(Stored records)

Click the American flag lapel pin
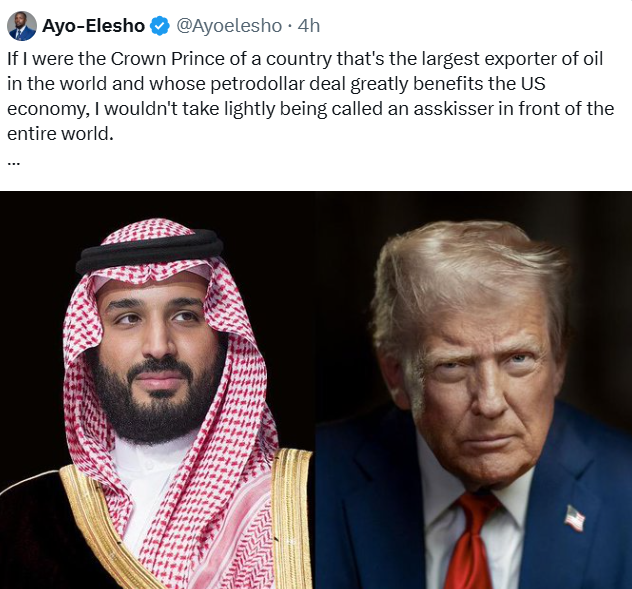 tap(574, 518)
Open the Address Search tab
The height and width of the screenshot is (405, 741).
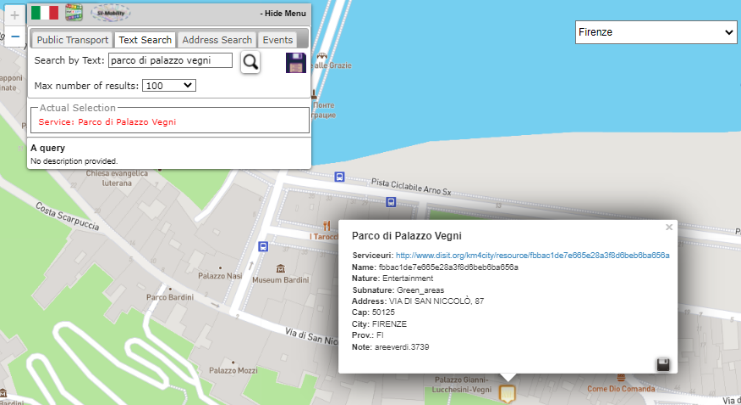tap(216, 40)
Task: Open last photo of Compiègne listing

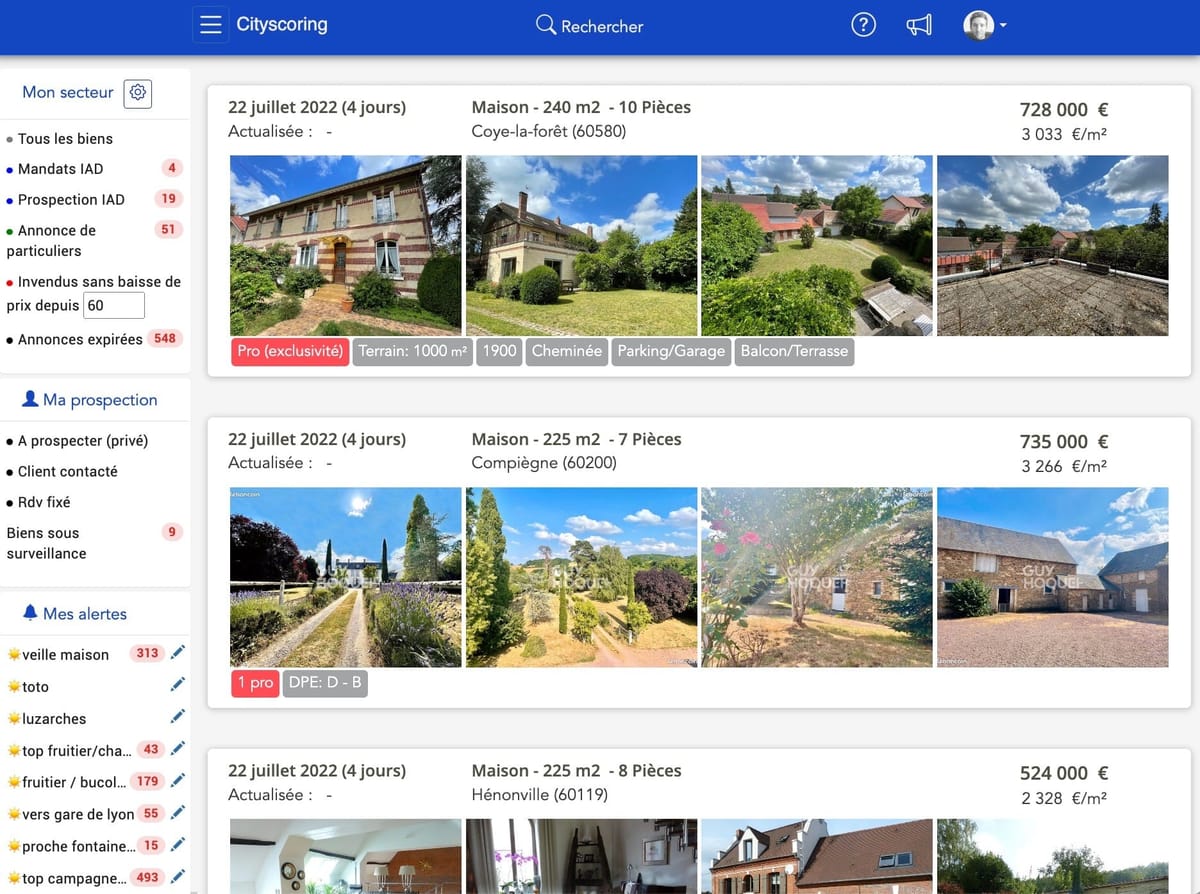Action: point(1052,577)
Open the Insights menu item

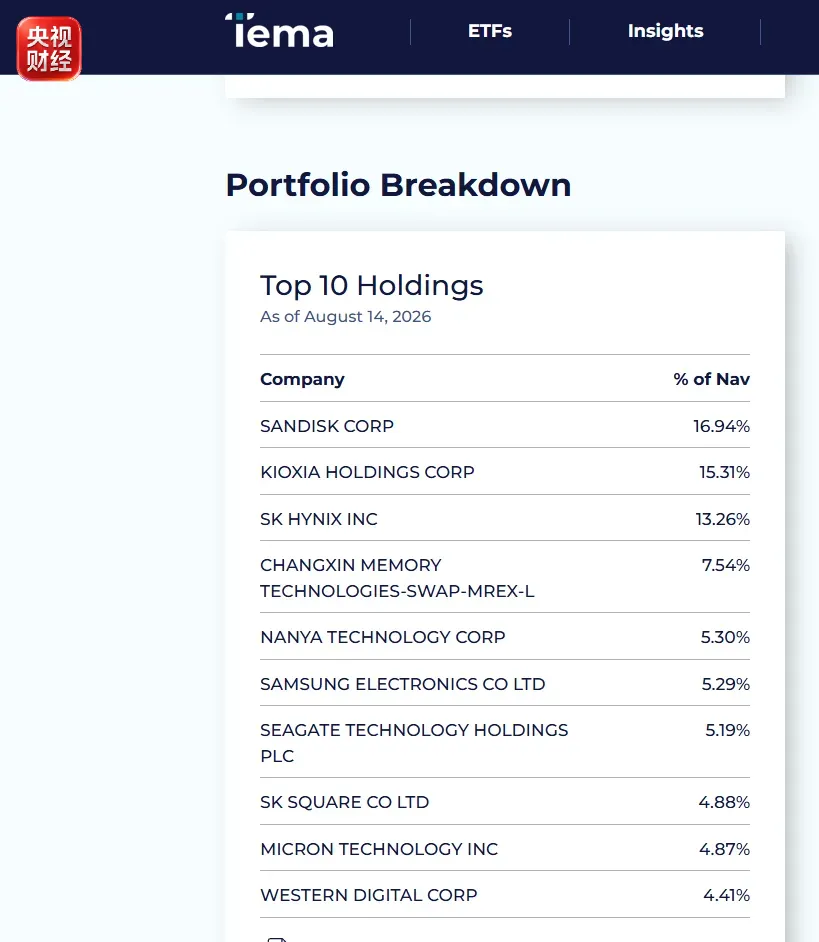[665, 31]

---

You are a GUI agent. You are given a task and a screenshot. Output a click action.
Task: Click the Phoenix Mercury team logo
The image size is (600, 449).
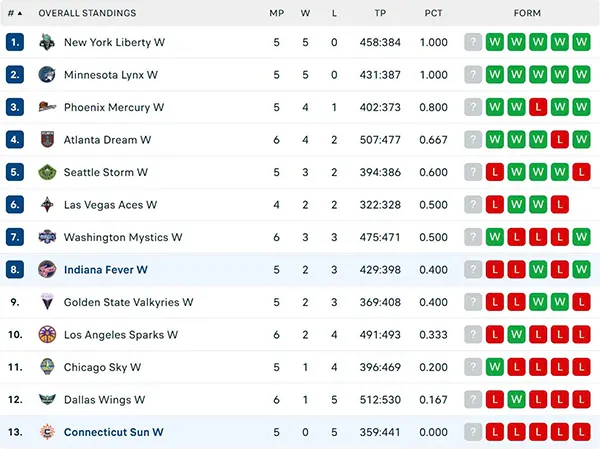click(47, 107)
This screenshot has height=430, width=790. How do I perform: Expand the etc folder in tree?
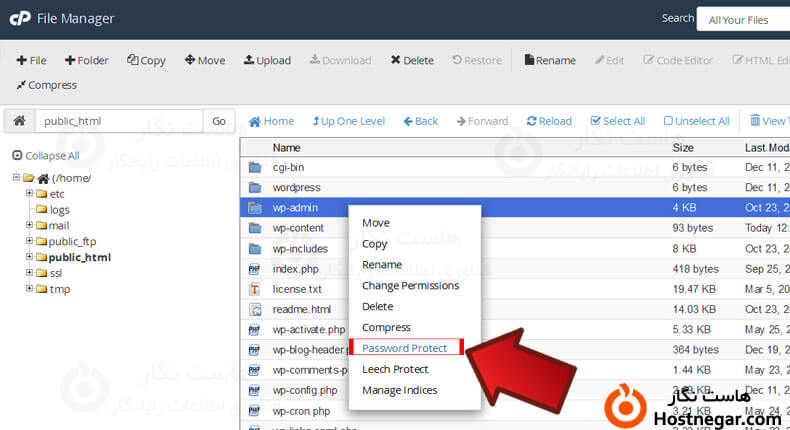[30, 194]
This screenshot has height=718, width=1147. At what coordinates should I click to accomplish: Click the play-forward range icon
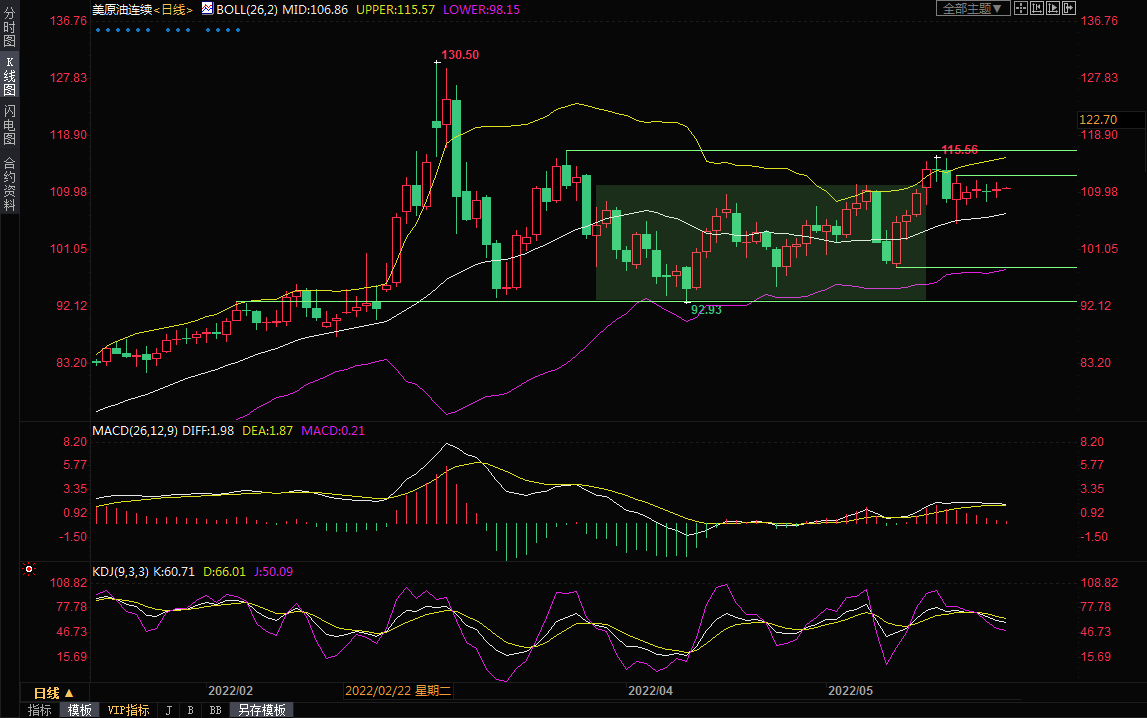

Task brief:
Working from the data above, repeat exactly, and only, the lines that begin at the line containing "This screenshot has height=430, width=790." and stop after the line containing "This screenshot has height=718, width=1147."; pictures are not copied.

Response area:
This screenshot has height=430, width=790. How do I perform: Expand the etc folder in tree?
[30, 194]
This screenshot has height=718, width=1147. At what coordinates should I click to accomplish: Click the play-forward range icon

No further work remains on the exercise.